Bengali Culture and its Excellence

Historically Bengal has a very rich cultural heritage. Bengal is, indeed, noted for its rich culture in songs, music, drama, dances and language. Its indigenous style of music, art, dance and drama is very rich. Bengali is one of the oldest languages in the world. According to statistics, jointly with Spanish, Bengali is the fourth largest language group in the world, only surpassed by Chinese, English and Hindi It is the first of Indian languages to develop western style secular fiction and drama. It originated from the Indo-Aryan family of languages in the 7th century, thus making it comparable to English, French and German. Bengali language is much older than Hindi, Urdu and even Portuguese, Spanish and many other established modern languages.

In the middle ages, Bengali was already a well-established language with popular poets like Bidyapati, Chandidas, Daulat Kazi and Alawol. It was during this period of middle ages that the famous Indian epics Ramayana and Mahabharata were translated in lyric forms from Sanskrit into Bengali by Krittibas and Kashiram Das respectively. This period also saw a rich output of romantic songs, poems and dance centering on the love of Radha and Krishna. These were simply superb in their wording, rhythm and style.

However, things started changing rapidly about 200 years ago. With the emergence of some great personalities like Iswar Chandra Vidyasagar (1820-91), Michael Madhusudan Datta (1824-73) and Bankim Chatterjee (1838-94) Bengali language and literature really got a new life. About one hundred and forty years ago came the famous Bengali poet Nobel Laureate Rabindranath Tagore (1861-1941) and then appeared rebel Poet Kazi Nazrul Islam (1899-1976). These two great Bengali poets have actually initiated a new era for Bengali language and culture. Tagore represented this new era of cultural modernization; others followed him almost as disciples. Palli Kabi Jasimuddin was also one of them. Tagore was urban, sophisticated and universal; Nazrul exhibited his spirit of protest and opposition to all social injustice, discrimination, oppression and exploitation while Jasimuddin vastly remained rural and provincial in his approach. Their common bond was their liberal outlook for secular Bengali culture.

Music, songs, drama and dances are also part of rich Benali culture and there are three mainstreams of this Bengali Culture: folk, modern and classical. Folk music mainly based is rural Bengal. It has been nurtured by the village singers, musicians, actors and dancers. With sweet melodies, touching words of love, tragedy and devotion, folk music is the most popular form of music in all over Bengal. The best known forms of folk music are bhatiali, baul, bhawaia, jaari, marfati and murshidi. Lalan Fakir, Hasan Raja, Nirmalendu Chowdhury, Abbasuddin Ahmed, Shachin Dev Burman, Purnadas Baul, Sadhan Bairagi and Abdul Halim are some of the greatest names in Bengali folk music.

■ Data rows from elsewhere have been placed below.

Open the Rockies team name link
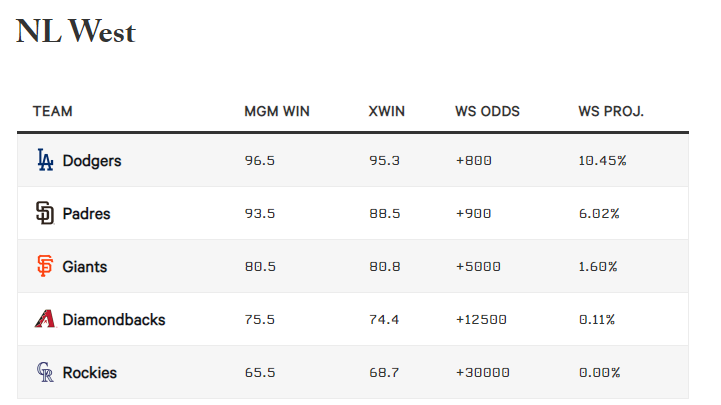Image resolution: width=721 pixels, height=405 pixels. (x=90, y=373)
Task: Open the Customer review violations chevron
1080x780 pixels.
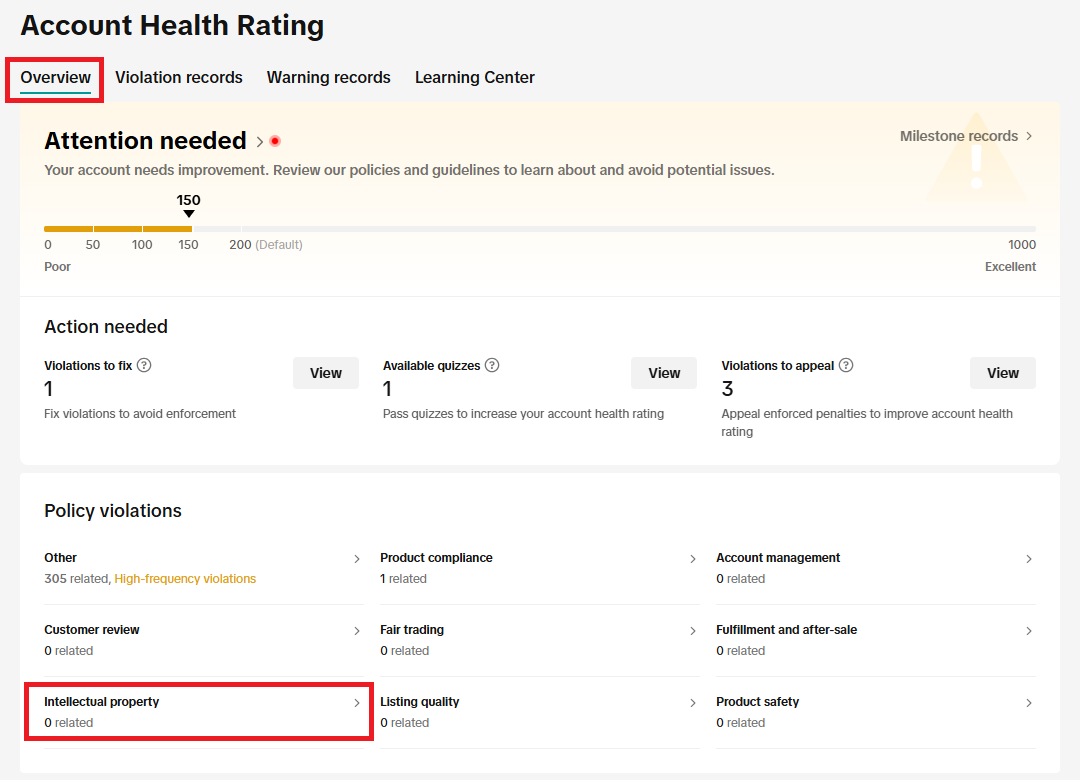Action: [x=357, y=631]
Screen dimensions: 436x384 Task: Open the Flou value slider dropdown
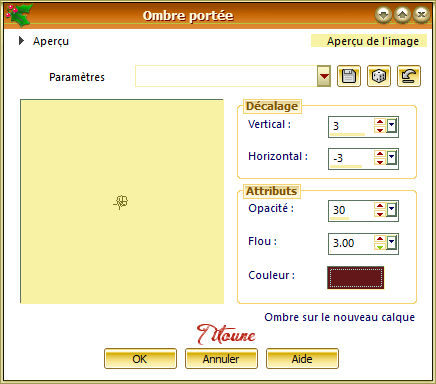coord(391,243)
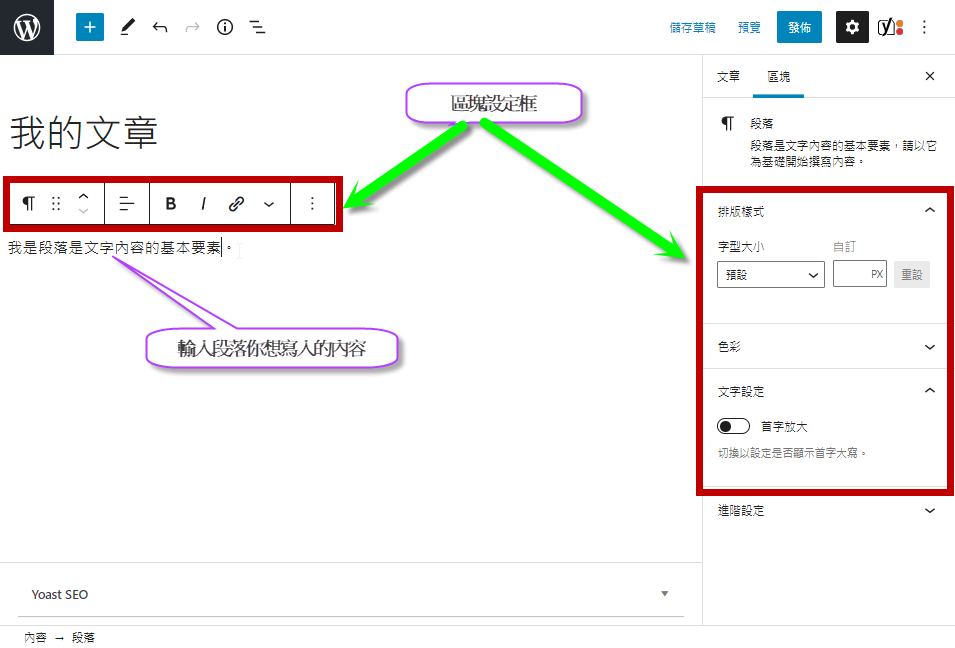
Task: Toggle the 首字放大 drop cap switch
Action: pos(734,427)
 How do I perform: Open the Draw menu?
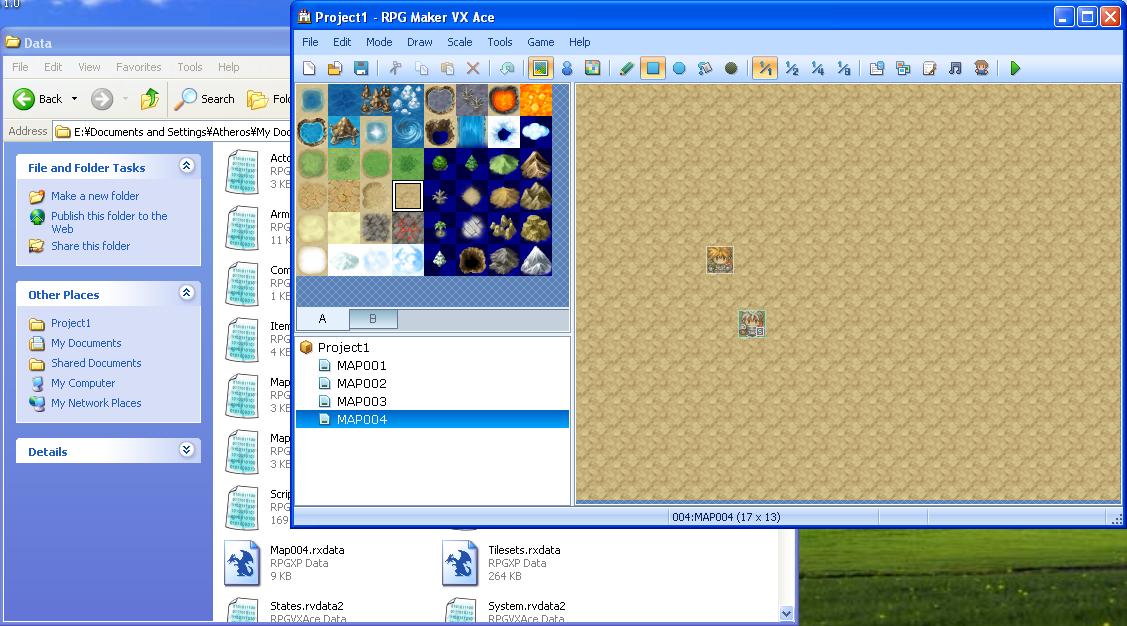pyautogui.click(x=419, y=42)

On the other hand, the pioneers of modern Bengali music were, indeed, the world famous Nobel Laureate poet Rabindranath Tagore and the rebel poet Kazi Nazrul Islam. Tagore initiated a blend of East and West and Nazrul experimented with the synthesis of folk and Middle Eastern strains.

Bengal also shares the rich tradition of classical music of the subcontinent. Indeed, Bengal has produced many musicians and maestros of international repute like Ustad Alauddin Khan, Ustad Ali Akbar Khan, Pandit Ajoy Chakraborty and Pandit Ravi Shankar who have successfully made sitar and sarode popular all over the world.
Before I conclude let me describe a few words about the musical instruments which are also playing vital roles to promote the rich Bengali culture and its excellence. The typical Bengali folk musical instruments are Ektara (one string), Dotara (two, but actually four strings), Ghungur, Khol, Mandira, Behala (violin) and Banshi (flute) and the classical musical instruments are Sitar, Sarode, Tanpura, Sehnai, Eshraj, Pakhwaj, Tabla and Harmonium. Even now a large number of people in the villages of Bangladesh, West Bengal and Tripura regularly listen to the folk drama called Jatra and the age old melodic folk songs.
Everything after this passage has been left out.